MANUFACTURING
The Gores Group Set to Sell Big Strike Clothing Company
Four years after acquiring a majority share in the juniors lifestyle clothing company Big Strike Inc., The Gores Group has decided to sell the decades-old company to Arlington Global Financial Limited, an entity made of shareholders with decades of experience in the apparel industry who also hold an interest in One World Apparel LLC and Unger Fabrik.
Terms of the deal, done with the advisement of Intrepid Investment Bankers, were not revealed, but sources said The Gores Group is selling Big Strike for less than it purchased it.
The Gores Group, a Beverly Hills–based global investment firm headed by Alec Gores, acquired more than 70 percent of Big Strike in 2011 for around $100 million from the company’s co-founders—Lars Vikland, Kevin Talbot and Jodi Sundberg—sources said.
Immediately, Gores announced that Paula Schneider would take over as the chief executive officer to work alongside the principals. She left in 2013 and is now head of American Apparel. She was replaced by Kevin Mahoney, who had been the president of NYDJ Inc., formerly called Not Your Daughter’s Jeans.

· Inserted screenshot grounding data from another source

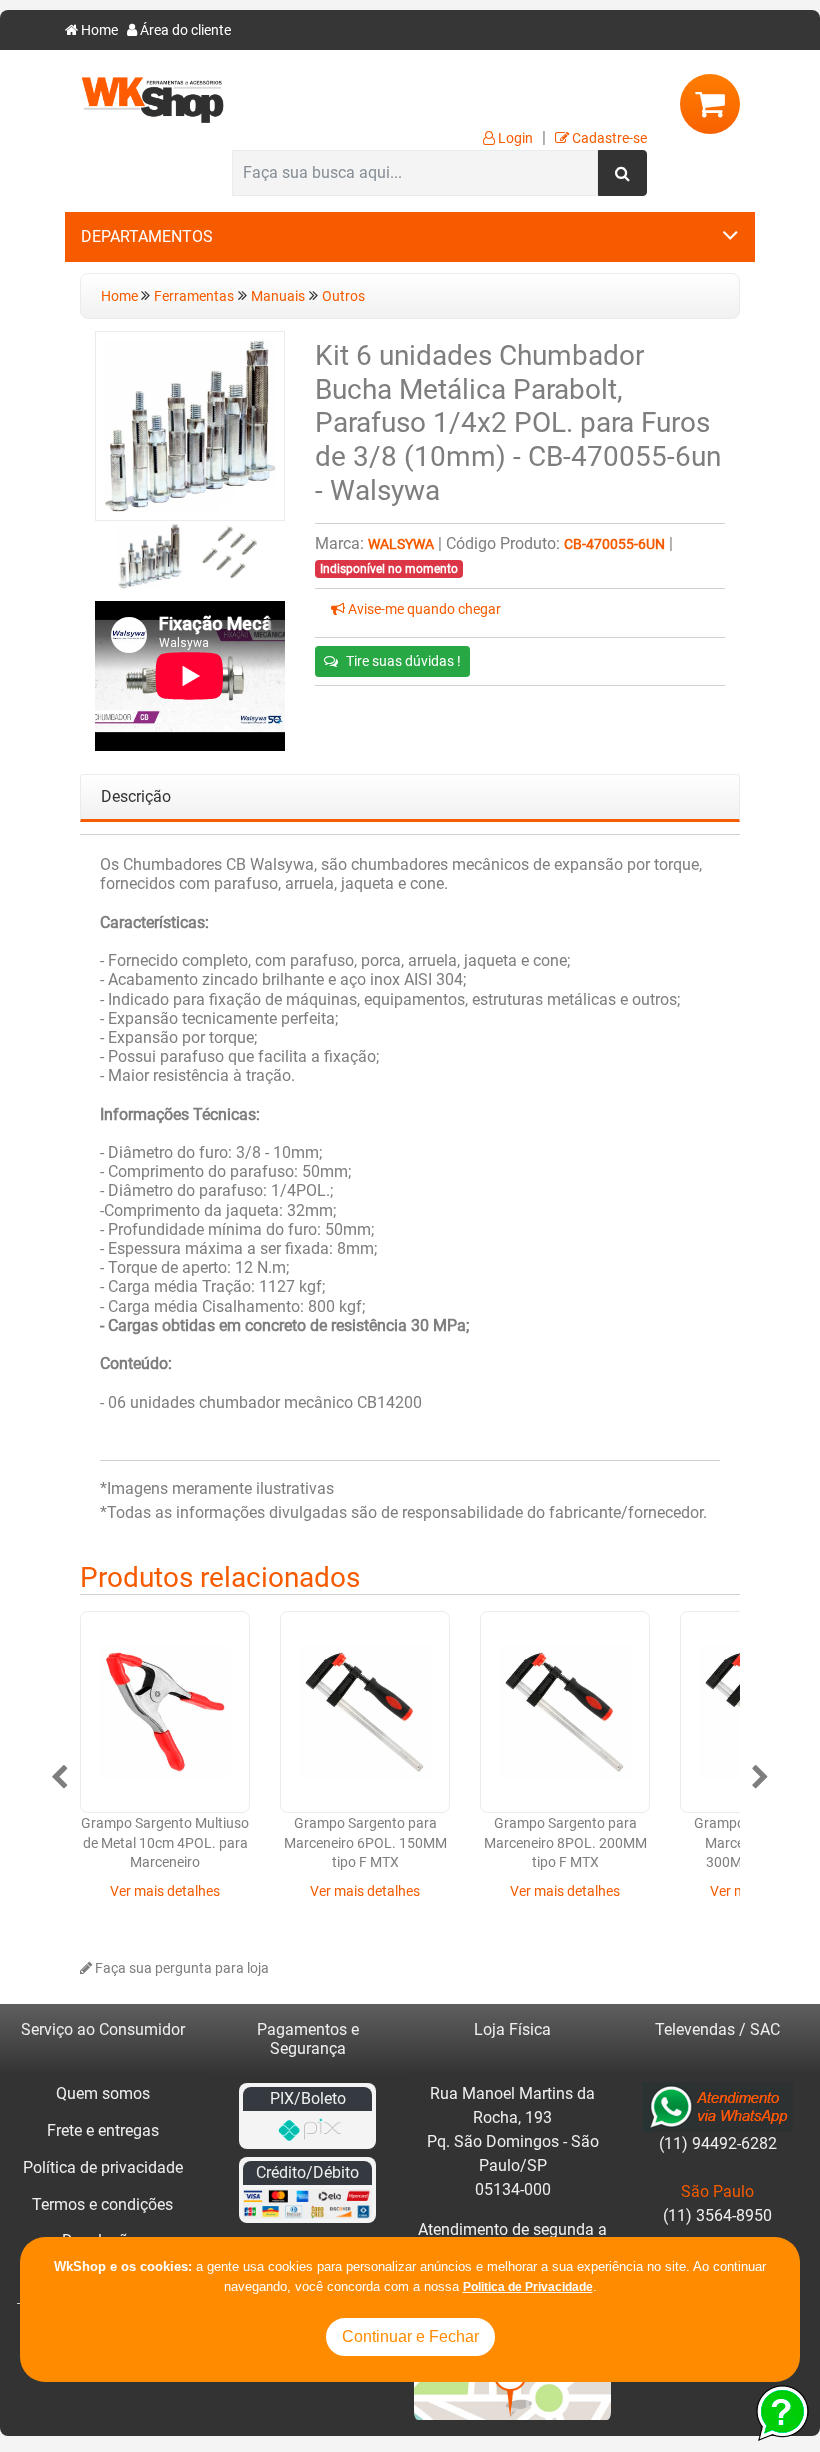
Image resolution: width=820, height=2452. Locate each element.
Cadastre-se (608, 138)
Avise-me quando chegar (423, 609)
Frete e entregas (103, 2130)
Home (98, 30)
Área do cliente (184, 30)
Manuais (278, 296)
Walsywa (401, 544)
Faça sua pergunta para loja (180, 1968)
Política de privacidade (103, 2167)
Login (514, 138)
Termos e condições (102, 2204)
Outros (343, 296)
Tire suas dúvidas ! (403, 661)
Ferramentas (194, 296)
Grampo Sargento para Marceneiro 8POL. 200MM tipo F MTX (565, 1843)
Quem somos (103, 2093)
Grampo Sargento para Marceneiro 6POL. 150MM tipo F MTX (365, 1843)
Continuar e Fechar (410, 2336)
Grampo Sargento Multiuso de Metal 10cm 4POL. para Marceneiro (165, 1843)
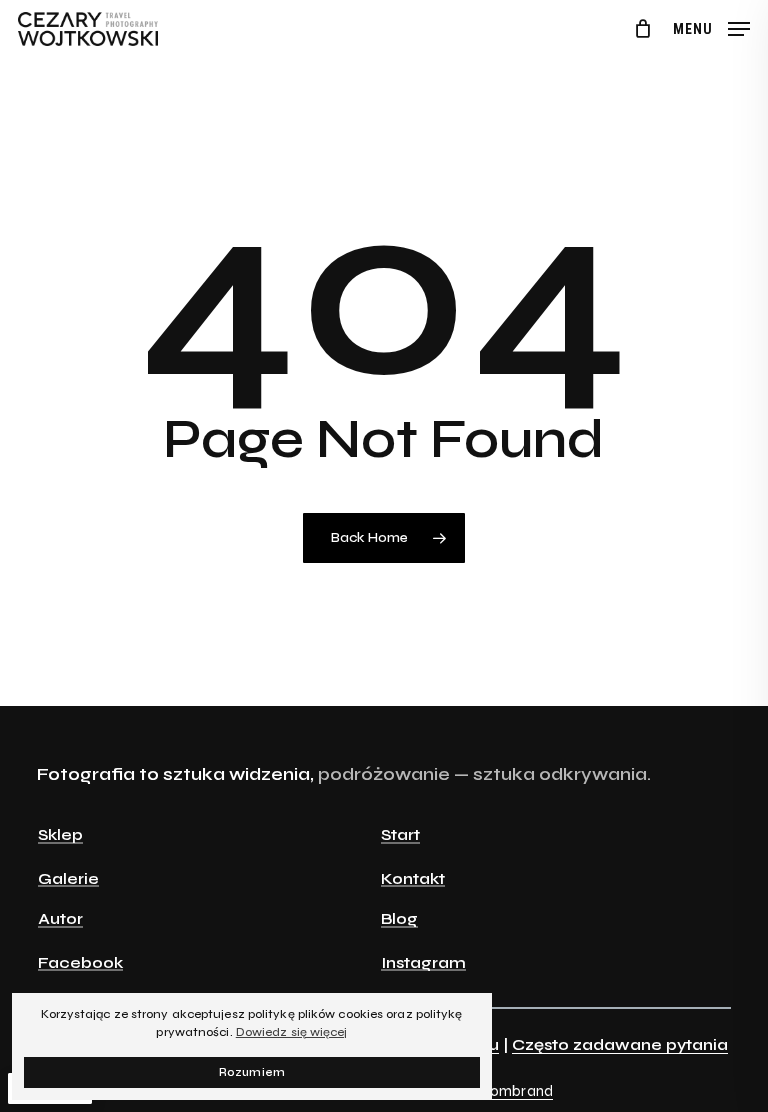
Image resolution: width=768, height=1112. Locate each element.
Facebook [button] (80, 963)
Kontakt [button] (413, 879)
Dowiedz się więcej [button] (292, 1032)
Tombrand (517, 1091)
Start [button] (400, 835)
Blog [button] (399, 919)
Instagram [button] (423, 963)
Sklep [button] (60, 835)
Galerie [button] (68, 879)
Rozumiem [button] (252, 1072)
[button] (711, 28)
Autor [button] (60, 919)
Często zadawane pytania (620, 1044)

Big Strike is a large juniors manufacturer in Gardena, Calif., launched in the early 1990s, with retail customers such as Kohl’s, Dillard’s and J.C. Penney. Its labels include Heart Soul, Soulmates, Workshop, Tracy Evans, Free to Love, Halo and Star City.
At the end of 2012, The Gores Group bought 12th Street by Cynthia Vincent and rolled it into Big Strike. But The Gores Group is in the process of quietly shuttering the Cynthia Vincent label, sources said.
The Gores Group first ventured into the clothing world with an apparel-related buying spree that started in 2010 with the acquisition of J. Mendel, a New York maker of fur coats and high-end dresses. Then in 2011 it acquired Big Strike and Mexx, a European and Canadian retailer once owned by Liz Claiborne Inc., now called Kate Spade. The spree concluded in 2012 with its purchase of Twelfth Street by Cynthia Vincent.